## TASK INSTRUCTIONS
The lines from the top of the data down to the line with "Click the AI" should be repeated exactly, both ends included.

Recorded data

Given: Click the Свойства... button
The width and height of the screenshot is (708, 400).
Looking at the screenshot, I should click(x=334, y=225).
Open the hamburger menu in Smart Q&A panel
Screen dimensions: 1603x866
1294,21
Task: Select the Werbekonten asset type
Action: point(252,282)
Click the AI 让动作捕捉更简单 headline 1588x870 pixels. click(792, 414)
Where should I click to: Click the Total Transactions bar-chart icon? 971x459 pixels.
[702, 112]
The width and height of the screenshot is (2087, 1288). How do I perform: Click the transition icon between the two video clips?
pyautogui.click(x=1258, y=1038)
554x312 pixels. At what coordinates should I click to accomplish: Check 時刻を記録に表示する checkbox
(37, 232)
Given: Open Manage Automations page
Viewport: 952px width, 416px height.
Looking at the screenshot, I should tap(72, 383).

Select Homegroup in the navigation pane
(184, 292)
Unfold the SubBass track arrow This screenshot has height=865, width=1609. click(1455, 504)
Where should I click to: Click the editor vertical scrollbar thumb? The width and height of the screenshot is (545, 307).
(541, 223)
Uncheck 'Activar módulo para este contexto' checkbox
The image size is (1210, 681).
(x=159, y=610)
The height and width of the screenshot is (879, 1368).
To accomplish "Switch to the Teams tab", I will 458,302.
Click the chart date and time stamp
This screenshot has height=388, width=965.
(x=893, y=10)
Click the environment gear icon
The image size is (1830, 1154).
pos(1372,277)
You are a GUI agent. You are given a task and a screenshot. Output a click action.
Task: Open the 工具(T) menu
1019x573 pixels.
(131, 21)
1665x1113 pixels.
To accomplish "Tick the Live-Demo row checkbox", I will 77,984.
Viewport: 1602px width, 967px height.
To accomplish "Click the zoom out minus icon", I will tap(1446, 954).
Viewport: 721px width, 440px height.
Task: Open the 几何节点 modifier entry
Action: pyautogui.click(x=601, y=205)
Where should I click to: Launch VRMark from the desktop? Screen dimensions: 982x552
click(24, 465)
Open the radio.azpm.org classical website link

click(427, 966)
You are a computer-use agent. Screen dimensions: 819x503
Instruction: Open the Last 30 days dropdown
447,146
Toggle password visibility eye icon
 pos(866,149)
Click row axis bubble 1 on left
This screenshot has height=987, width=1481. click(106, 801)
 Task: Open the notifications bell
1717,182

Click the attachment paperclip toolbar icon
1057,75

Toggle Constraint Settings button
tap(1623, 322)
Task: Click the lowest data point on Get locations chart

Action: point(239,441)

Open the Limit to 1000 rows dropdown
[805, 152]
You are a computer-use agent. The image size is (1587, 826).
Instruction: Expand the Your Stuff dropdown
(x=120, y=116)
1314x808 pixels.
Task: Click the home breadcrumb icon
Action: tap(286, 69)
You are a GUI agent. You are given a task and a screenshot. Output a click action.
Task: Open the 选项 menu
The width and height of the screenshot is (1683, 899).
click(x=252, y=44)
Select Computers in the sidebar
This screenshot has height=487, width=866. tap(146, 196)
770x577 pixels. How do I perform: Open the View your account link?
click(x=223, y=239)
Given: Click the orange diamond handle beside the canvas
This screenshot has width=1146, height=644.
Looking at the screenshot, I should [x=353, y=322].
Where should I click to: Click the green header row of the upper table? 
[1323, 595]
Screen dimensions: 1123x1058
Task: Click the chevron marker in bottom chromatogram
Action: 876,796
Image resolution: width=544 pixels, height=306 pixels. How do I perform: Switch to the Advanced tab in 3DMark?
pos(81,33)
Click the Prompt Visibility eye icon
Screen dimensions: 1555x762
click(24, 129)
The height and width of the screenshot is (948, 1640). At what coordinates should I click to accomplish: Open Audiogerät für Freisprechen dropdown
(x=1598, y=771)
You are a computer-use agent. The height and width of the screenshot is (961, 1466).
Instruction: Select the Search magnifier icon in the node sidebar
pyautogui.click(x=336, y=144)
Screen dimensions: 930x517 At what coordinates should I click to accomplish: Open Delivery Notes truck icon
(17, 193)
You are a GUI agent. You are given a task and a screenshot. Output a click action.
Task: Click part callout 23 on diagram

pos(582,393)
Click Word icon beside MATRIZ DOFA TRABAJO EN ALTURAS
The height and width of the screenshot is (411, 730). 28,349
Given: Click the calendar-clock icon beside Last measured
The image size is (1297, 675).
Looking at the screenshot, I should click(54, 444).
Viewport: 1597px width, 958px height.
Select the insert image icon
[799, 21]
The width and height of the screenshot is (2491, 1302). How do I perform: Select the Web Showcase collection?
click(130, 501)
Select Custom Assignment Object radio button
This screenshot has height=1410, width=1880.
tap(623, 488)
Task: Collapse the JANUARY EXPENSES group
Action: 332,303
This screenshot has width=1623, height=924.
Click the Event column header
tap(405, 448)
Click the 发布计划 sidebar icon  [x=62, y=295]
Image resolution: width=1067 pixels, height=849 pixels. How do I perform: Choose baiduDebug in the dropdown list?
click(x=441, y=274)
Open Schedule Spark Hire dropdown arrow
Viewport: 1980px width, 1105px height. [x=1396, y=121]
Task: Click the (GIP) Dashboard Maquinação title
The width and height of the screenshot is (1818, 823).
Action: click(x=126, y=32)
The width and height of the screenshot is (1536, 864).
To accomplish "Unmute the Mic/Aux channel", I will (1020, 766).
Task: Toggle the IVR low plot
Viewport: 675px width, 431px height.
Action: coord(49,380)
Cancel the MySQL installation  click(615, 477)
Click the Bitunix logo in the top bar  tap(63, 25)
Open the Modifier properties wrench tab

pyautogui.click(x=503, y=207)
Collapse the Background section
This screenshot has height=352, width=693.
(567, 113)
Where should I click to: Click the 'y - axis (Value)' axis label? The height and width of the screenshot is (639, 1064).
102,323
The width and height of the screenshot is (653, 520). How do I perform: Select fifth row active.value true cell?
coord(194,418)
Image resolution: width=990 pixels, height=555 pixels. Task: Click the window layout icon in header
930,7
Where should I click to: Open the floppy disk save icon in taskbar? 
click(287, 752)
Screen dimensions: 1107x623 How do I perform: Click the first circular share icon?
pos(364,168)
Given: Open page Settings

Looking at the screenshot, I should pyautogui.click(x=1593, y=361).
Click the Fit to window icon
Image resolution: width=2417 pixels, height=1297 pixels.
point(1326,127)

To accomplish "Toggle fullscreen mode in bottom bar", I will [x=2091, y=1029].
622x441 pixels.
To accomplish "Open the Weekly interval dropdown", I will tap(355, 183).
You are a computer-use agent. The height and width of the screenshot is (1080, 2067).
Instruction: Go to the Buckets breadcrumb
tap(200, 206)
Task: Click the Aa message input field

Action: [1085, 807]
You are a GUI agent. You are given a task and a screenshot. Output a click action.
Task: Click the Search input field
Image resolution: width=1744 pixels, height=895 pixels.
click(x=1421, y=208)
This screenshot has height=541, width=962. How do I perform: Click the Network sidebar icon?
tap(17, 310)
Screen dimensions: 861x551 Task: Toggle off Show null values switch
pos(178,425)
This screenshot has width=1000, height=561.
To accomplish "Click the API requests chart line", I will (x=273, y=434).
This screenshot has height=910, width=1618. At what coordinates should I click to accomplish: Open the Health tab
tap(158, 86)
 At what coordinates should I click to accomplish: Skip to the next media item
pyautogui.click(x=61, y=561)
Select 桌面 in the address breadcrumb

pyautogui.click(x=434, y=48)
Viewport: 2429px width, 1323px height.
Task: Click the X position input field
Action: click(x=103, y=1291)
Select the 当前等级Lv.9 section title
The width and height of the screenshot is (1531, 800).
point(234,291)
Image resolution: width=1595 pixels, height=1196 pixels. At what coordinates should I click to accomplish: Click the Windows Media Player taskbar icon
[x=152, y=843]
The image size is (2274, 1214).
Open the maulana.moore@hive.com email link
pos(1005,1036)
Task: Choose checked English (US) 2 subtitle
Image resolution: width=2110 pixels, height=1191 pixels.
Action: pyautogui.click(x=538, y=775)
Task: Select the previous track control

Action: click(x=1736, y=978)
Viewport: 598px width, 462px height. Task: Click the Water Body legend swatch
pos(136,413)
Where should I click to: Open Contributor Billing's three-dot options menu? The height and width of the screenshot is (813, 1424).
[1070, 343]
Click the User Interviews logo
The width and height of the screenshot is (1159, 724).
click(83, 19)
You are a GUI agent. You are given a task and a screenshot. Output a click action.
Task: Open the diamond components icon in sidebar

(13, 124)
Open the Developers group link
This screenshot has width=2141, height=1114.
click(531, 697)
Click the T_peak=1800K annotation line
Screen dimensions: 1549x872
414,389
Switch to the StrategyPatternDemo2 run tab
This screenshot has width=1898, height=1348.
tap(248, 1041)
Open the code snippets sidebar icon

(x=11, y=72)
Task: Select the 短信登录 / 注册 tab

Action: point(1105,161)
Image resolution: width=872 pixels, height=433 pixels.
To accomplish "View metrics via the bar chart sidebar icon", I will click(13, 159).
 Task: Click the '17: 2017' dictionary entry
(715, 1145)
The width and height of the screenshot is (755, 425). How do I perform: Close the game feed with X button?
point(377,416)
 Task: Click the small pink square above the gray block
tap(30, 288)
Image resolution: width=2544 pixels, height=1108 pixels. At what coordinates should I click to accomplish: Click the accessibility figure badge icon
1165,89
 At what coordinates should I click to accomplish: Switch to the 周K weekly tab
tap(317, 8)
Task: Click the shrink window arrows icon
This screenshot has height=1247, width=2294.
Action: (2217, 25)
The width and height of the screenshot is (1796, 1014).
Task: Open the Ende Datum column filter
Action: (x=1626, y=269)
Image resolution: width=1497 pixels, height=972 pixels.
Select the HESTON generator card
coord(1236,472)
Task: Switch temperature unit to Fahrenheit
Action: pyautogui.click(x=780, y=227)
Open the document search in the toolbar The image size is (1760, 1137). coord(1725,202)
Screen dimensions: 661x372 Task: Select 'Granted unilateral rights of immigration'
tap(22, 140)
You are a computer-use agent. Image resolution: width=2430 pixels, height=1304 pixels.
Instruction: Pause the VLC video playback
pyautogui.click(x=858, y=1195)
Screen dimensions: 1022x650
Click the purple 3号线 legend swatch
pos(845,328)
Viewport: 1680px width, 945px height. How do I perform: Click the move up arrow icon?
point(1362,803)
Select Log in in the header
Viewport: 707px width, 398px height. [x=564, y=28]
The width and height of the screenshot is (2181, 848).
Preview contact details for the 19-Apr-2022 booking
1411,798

## REPLY TO THE EXERCISE
Given: Click the Свойства... button
The width and height of the screenshot is (708, 400).
Looking at the screenshot, I should click(x=334, y=225).
Open the hamburger menu in Smart Q&A panel
Screen dimensions: 1603x866
1294,21
Task: Select the Werbekonten asset type
Action: point(252,282)
Click the AI 让动作捕捉更简单 headline 1588x870 pixels. click(792, 414)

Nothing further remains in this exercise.